Tar balls in Texas mean oil hits all 5 Gulf states
"It was just a matter of time that some of the oil would find its way to Texas," says marine physicist
Topics: Gulf Oil Spill, News
An oil cleanup worker rakes the sand along the beach in Dauphin Island, Ala., on Sunday, July 4, 2010. Workers nearly outnumbered tourists on the beach. Oil from the Deepwater Horizon disaster continues to wash ashore along the Alabama and Florida coasts. (AP Photo/Dave Martin)(Credit: AP)More than two months after oil from BP’s blown-out seafloor well first reached Louisiana, a bucket’s worth of tar balls that washed onto a pair of Texas beaches means the crude has arrived in every Gulf state.
Oil is still on the move, but the fleet of skimmers tapped to clean the worst-hit areas of the Gulf of Mexico is not. A string of storms has made the water too choppy for the boats to operate for more than a week off Florida, Alabama and Mississippi, even though the gusher continues.

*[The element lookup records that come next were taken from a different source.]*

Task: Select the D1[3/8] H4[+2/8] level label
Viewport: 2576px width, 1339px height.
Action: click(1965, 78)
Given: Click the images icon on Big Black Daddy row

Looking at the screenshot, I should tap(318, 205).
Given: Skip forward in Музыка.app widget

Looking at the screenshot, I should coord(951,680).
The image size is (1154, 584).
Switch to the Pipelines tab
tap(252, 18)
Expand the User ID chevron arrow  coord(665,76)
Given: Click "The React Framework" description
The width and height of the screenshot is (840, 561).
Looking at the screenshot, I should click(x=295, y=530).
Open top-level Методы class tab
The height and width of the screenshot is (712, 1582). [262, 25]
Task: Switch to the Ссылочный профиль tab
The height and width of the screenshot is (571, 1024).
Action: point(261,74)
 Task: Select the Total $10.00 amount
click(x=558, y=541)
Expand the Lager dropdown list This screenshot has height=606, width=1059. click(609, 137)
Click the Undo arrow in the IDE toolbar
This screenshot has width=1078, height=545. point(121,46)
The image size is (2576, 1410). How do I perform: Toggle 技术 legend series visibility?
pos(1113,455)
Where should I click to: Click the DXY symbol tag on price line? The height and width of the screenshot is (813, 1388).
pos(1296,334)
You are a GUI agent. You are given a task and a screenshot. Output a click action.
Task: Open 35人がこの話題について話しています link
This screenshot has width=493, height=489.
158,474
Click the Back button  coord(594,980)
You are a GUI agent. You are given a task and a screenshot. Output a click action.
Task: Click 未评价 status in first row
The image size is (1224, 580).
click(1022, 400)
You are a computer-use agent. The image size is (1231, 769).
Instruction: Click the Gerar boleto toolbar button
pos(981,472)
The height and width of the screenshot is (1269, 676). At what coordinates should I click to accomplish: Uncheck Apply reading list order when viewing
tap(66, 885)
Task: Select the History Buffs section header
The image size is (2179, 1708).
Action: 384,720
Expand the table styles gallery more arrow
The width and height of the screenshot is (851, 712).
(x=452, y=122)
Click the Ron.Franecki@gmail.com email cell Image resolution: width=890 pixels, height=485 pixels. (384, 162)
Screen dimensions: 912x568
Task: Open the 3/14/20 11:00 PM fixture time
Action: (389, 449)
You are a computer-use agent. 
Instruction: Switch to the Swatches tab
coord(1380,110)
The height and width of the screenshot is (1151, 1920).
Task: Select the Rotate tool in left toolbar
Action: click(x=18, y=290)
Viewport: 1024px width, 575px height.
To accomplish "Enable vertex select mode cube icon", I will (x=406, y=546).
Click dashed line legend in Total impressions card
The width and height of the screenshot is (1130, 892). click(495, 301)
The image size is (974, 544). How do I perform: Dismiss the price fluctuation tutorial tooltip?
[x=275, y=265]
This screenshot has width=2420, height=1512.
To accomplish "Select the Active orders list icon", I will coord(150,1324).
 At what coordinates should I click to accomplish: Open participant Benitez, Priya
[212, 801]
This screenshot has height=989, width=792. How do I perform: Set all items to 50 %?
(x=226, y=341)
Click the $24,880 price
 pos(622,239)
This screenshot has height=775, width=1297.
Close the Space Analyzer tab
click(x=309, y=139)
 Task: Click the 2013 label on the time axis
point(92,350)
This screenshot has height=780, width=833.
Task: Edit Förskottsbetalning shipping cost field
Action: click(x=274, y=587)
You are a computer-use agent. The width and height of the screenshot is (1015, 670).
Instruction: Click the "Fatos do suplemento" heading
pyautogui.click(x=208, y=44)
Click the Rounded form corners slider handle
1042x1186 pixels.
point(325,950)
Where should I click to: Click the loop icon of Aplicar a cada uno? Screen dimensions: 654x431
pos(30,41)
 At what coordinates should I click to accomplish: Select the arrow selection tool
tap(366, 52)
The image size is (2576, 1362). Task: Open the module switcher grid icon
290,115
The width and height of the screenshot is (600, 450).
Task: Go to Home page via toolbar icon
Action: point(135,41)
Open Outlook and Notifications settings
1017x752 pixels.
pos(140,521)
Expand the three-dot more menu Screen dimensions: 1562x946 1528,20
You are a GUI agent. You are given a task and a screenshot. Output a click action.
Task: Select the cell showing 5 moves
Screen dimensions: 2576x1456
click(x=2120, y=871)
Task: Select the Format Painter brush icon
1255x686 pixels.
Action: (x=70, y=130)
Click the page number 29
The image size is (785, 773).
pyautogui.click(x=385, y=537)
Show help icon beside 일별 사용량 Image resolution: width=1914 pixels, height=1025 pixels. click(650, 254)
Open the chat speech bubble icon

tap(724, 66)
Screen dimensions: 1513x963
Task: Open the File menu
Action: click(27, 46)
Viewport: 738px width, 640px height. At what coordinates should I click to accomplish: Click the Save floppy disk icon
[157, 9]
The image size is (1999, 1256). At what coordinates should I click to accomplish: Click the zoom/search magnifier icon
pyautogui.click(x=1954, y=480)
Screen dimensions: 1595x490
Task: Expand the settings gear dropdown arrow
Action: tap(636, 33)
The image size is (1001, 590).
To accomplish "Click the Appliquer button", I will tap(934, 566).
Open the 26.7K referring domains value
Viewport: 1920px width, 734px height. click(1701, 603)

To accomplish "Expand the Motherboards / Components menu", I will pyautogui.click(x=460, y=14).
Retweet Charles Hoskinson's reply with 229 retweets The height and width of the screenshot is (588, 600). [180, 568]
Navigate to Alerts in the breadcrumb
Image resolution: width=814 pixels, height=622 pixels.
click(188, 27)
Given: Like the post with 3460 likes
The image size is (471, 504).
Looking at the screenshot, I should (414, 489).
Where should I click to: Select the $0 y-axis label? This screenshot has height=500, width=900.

The number of tar balls discovered in Texas is tiny compared to what has coated beaches in other Gulf states. Still, it provoked the quick dispatch of cleaning crews and a vow that BP PLC will pay for the trouble.
“Any Texas shores impacted by the Deepwater spill will be cleaned up quickly and BP will be picking up the tab,” Texas Land Commissioner Jerry Patterson said in a news release.
The oil’s arrival in Texas was predicted Friday by an analysis from the National Oceanic and Atmospheric Administration, which gave a 40 percent chance of crude reaching the area.
“It was just a matter of time that some of the oil would find its way to Texas,” said Hans Graber, a marine physicist at the University of Miami and co-director of the Center for Southeastern Tropical Advanced Remote Sensing.
About five gallons of tar balls were found Saturday on the Bolivar Peninsula, northeast of Galveston, said Capt. Marcus Woodring, the Coast Guard commander for the Houston/Galveston sector. Two gallons were found Sunday on the peninsula and Galveston Island, though tests have not yet confirmed the oil’s origin.
Woodring said the consistency of the tar balls indicates they could have been spread to Texas water by ships that have worked out in the spill. But there’s no way to confirm how they got there.
Galveston Mayor Joe Jaworski said he believed the tar balls were a fluke, rather than a sign of what’s to come.
“This is good news,” he said. “The water looks good. We’re cautiously optimistic this is an anomaly.”
Hurricane Alex, which blew through the Gulf last week and made landfall along the border between Texas and Mexico, may have played a small role in bringing the oil ashore in Texas by increasing the westerly current near land, Graber said. But it was more likely due to normal coastal currents and local weather patterns.
NOAA scientists are looking at local weather, Hurricane Alex and Gulf vessels as possible sources for the tar balls, agency spokeswoman Monica Allen said Monday.